Appendix A - Fix Your Timestep!
Introduction
In the previous article we discussed how to integrate the equations of motion using a numerical integrator. Integration sounds complicated, but it's just a way to advance the your physics simulation forward by some small amount of time called "delta time" (or dt for short).
在上一篇文章里,我们讨论了如何用数值积分器来对运动方程进行积分。积分听起来很复杂,但它本质上只是把你的物理模拟往前推进一小段时间,这段时间就叫做"delta time"(简写为 dt)。
But how to choose this delta time value? This may seem like a trivial subject but in fact there are many different ways to do it, each with their own strengths and weaknesses - so read on!

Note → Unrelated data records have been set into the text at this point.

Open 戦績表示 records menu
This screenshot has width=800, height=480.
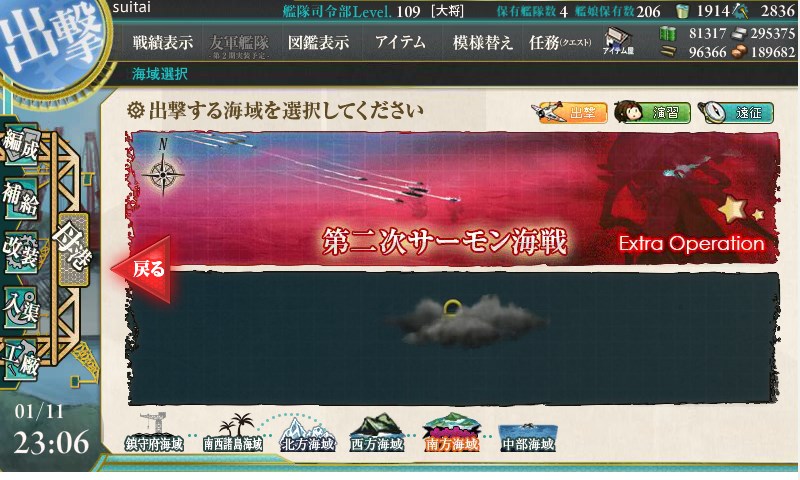pyautogui.click(x=163, y=43)
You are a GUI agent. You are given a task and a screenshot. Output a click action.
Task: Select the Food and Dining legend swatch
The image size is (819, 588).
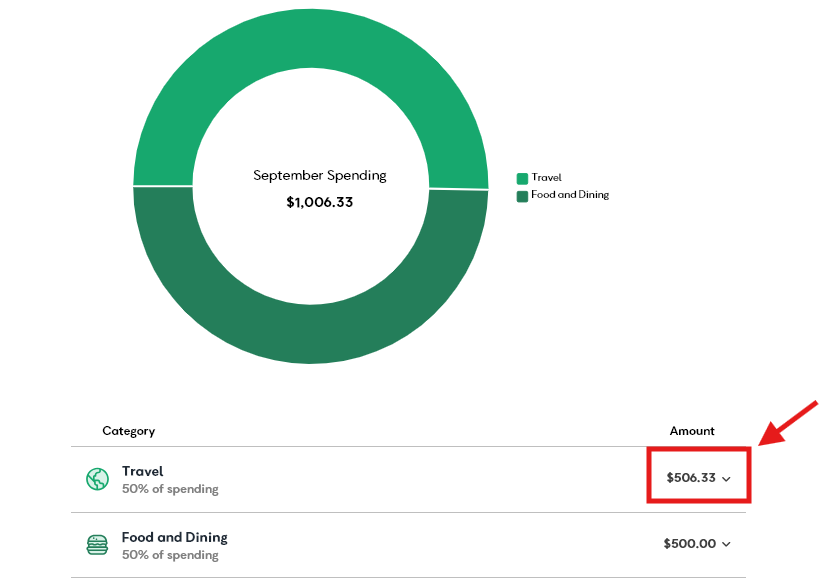click(x=522, y=196)
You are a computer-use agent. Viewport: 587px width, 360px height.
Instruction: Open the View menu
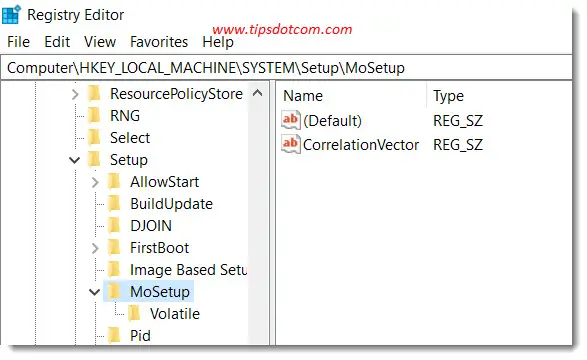pyautogui.click(x=100, y=42)
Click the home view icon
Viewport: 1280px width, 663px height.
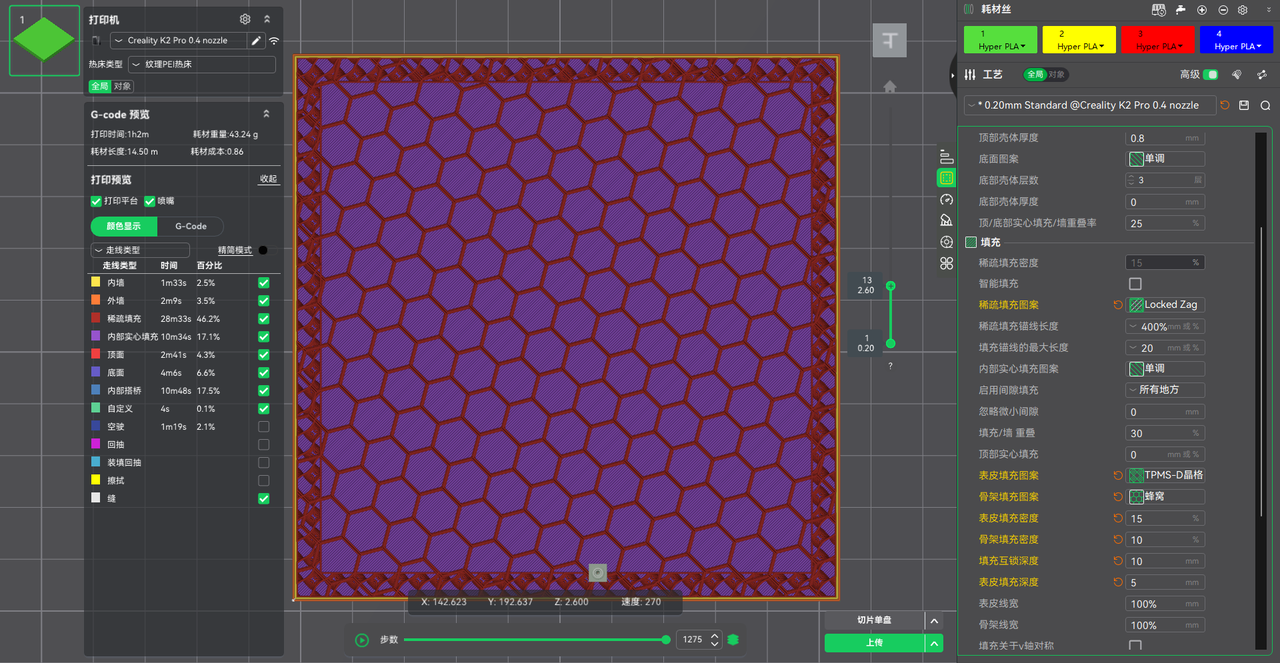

但问题是,这个 dt 值到底该怎么选?这看起来像是个小问题,但实际上有很多种不同的做法,每种都有各自的优缺点——接着往下看吧!
Fixed delta time
The simplest way to step forward is with fixed delta time, like 1/60th of a second:
最简单的做法就是用固定的 dt,比如 1/60 秒:
double t = 0.0;
double dt = 1.0 / 60.0;
while ( !quit )
{
integrate( state, t, dt );
render( state );
t += dt;
}In many ways this code is ideal. If you're lucky enough to have your delta time match the display refresh rate, and you can ensure that your update loop takes less than one frame worth of real time, then you already have the perfect solution for updating your physics simulation and you can stop reading this article.
从很多方面来说,这段代码堪称理想。如果你足够幸运,dt 恰好和显示器的刷新率匹配,而且你能保证每次更新循环所用的真实时间都不超过一帧的时长,那你就已经拥有了完美的物理模拟更新方案,可以不用再往下看了。
But in the real world you may not know the display refresh rate ahead of time. VSYNC could be turned off, or you could be running on a slow computer which cannot update and render your frame fast enough to present it at 60fps.
但在现实世界中,你可能事先不知道显示器的刷新率。垂直同步可能被关掉了,或者你可能在一台性能较差的电脑上运行,该电脑无法以足够快的速度完成更新和渲染来维持 60fps。
In these cases your simulation will run faster or slower than you intended.
在这些情况下,你的模拟就会比预期跑得更快或更慢。
Variable delta time
Fixing this seems simple. Just measure how long the previous frame takes, then feed that value back in as the delta time for the next frame. This makes sense because of course, because if the computer is too slow to update at 60HZ and has to drop down to 30fps, you'll automatically pass in 1/30 as delta time. Same thing for a display refresh rate of 75HZ instead of 60HZ or even the case where VSYNC is turned off on a fast computer:
修复这个问题看起来很简单。只要测量上一帧花了多长时间,然后把这个值作为下一帧的 dt 传进去就行了。这很合情合理——如果电脑太慢、没法以 60Hz 更新而只能降到 30fps,你就会自动把 1/30 当作 dt 传入。对于显示器刷新率是 75Hz 而不是 60Hz,或者 VSYNC 被关闭的快速电脑,也是同理:
double t = 0.0;
double currentTime = hires_time_in_seconds();
while ( !quit )
{
double newTime = hires_time_in_seconds();
double frameTime = newTime - currentTime;
currentTime = newTime;
integrate( state, t, frameTime );
t += frameTime;
render( state );
}But there is a huge problem with this approach which I will now explain. The problem is that the behavior of your physics simulation depends on the delta time you pass in. The effect could be subtle as your game having a slightly different "feel" depending on framerate or it could be as extreme as your spring simulation exploding to infinity, fast moving objects tunneling through walls and players falling through the floor!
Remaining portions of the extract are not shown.